Our grey stayed steady most of the day, but it didn’t dampen the great wildlife we encountered. South Marble Island served up its noisy cadre of Steller sea lions and those seeking a horned puffin to add to their bird list were not disappointed. Bertha, our guest from Hoonah, told about recently passed legislation in Congress that would allow residents from Hoonah to once again collect glaucous –winged gull eggs from South Marble. The bill is sitting on President Obama’s desk for signature. Bertha said elders in Hoonah are already planning for the first gull egg collection next summer.
Just before Gloomy Knob we spent time with a black wolf lounging in a stream bed. While mostly settled into the grass and, we assume waiting for a mountain goat to wander by – it did get up a couple times and move around, but not out of sight. Everyone on the bow got great looks at one of the rarest wildlife sightings of the entire trip.
At Gloomy Knob the mountain goats were out in force. High on the ridgetop, low by the waterline and several bunches in between gave everyone a chance to see these sure-footed creatures. Bertha told about collecting shed goat hair on the backside of these hills when she was a child and giving the hair to elders in Hoonah to use in making chilkat blankets. And to finish out the terrestrial wildlife trifecta, we watched a brown bear grazing in the grass above the high tide line.

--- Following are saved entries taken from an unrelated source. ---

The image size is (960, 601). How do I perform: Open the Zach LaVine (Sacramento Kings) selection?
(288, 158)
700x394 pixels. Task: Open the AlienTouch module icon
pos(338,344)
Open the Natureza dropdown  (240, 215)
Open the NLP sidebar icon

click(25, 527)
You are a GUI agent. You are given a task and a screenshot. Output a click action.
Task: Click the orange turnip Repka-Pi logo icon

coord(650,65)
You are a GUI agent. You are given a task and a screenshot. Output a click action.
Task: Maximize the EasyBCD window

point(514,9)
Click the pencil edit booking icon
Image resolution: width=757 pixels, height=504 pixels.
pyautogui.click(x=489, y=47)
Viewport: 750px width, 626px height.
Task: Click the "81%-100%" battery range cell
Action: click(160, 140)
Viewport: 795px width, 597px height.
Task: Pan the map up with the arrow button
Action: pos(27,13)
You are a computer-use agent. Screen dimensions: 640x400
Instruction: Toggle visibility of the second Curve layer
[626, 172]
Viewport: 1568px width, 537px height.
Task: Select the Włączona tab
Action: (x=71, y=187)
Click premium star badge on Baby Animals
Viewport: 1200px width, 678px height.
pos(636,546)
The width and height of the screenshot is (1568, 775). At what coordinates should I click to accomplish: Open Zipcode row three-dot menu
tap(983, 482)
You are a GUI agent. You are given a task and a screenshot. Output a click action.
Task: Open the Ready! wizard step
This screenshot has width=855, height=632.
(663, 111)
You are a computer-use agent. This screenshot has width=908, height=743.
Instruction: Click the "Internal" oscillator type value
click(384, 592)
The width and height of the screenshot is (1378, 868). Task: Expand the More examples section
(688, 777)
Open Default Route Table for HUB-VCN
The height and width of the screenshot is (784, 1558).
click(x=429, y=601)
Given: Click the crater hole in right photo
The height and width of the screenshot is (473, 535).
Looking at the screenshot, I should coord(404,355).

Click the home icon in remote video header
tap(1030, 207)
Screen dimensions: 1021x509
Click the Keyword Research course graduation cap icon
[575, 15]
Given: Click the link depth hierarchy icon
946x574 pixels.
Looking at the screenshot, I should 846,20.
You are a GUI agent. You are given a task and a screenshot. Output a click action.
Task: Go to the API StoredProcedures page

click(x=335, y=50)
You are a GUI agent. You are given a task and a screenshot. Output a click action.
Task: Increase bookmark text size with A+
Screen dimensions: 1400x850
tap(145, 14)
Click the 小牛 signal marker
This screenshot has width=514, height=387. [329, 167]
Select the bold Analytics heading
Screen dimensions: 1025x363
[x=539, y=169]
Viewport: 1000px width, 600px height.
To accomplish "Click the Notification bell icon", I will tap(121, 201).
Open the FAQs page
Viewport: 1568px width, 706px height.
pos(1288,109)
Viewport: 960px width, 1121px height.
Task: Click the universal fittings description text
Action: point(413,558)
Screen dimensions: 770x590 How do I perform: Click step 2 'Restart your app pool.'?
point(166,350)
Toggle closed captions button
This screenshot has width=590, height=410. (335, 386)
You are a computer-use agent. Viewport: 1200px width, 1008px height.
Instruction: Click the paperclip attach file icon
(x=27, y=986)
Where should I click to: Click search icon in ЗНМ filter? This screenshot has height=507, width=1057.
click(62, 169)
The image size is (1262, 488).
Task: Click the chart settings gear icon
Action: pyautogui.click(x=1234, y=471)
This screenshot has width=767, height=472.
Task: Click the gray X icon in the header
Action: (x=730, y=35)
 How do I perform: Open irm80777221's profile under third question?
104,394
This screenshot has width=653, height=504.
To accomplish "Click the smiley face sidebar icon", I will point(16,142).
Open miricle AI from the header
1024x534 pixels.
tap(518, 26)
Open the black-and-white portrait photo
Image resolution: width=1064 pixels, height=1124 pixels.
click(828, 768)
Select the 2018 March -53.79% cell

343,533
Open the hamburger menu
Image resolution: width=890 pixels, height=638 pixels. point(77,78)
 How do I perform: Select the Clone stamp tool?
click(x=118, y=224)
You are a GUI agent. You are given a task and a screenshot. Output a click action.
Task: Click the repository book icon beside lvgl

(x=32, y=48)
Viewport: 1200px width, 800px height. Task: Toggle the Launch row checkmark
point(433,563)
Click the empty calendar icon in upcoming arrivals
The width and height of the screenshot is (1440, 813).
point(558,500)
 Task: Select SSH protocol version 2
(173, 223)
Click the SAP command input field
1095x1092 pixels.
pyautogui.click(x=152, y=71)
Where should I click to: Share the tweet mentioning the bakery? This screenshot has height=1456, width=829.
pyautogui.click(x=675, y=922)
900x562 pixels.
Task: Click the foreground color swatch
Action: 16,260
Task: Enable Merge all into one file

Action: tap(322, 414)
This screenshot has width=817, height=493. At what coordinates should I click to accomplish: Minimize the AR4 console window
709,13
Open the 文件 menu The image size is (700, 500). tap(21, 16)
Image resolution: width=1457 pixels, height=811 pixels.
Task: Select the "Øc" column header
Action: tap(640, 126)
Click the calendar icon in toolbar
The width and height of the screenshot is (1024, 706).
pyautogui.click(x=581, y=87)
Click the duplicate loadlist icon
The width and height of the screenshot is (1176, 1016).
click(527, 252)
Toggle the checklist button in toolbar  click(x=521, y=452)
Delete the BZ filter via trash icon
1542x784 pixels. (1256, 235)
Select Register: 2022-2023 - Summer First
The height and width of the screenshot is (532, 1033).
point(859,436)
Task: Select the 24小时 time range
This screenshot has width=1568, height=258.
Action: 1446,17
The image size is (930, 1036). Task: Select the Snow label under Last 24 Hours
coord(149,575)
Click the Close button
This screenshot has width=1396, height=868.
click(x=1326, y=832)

Johns Hopkins Inlet and Johns Hopkins Glacier were our destinations after lunch and the light amount of ice in the water allowed the second mate to deftly steer Sea Lion to within a quarter-mile or so of the glacier, where we sat for over an hour and watched some spectacular calving. Inspired by the real-life glacier, our younger explorers – and some still young at heart – joined in making a replica of the Johns Hopkins Glacier with ice cream, Oreo cookies, chocolate chips and whipped cream…a lesson in edible glaciology!
The day stayed grey as we headed back south, but that didn’t slow down the enthusiasm of our youngest explorers to become Junior Rangers. The final tasks for their Junior Ranger pins were reports given to the whole ship at recap on their favorite animal. Our junior “shipboard naturalists in training” shared with us that brown bears “eat everything but granite;” sea otter fur is over one million hairs in a square inch; mountain goats have “suction-cup hooves” to keep them from falling; ermine are brown in the summer and white in the winter; porcupine are the size of a “spoiled cat”; jellyfish are the largest plankton; and “moose just got added to the menu” for wolves.
Glacier Bay totally lived up to Wallace Stegner’s observation that national parks are “America’s best idea.”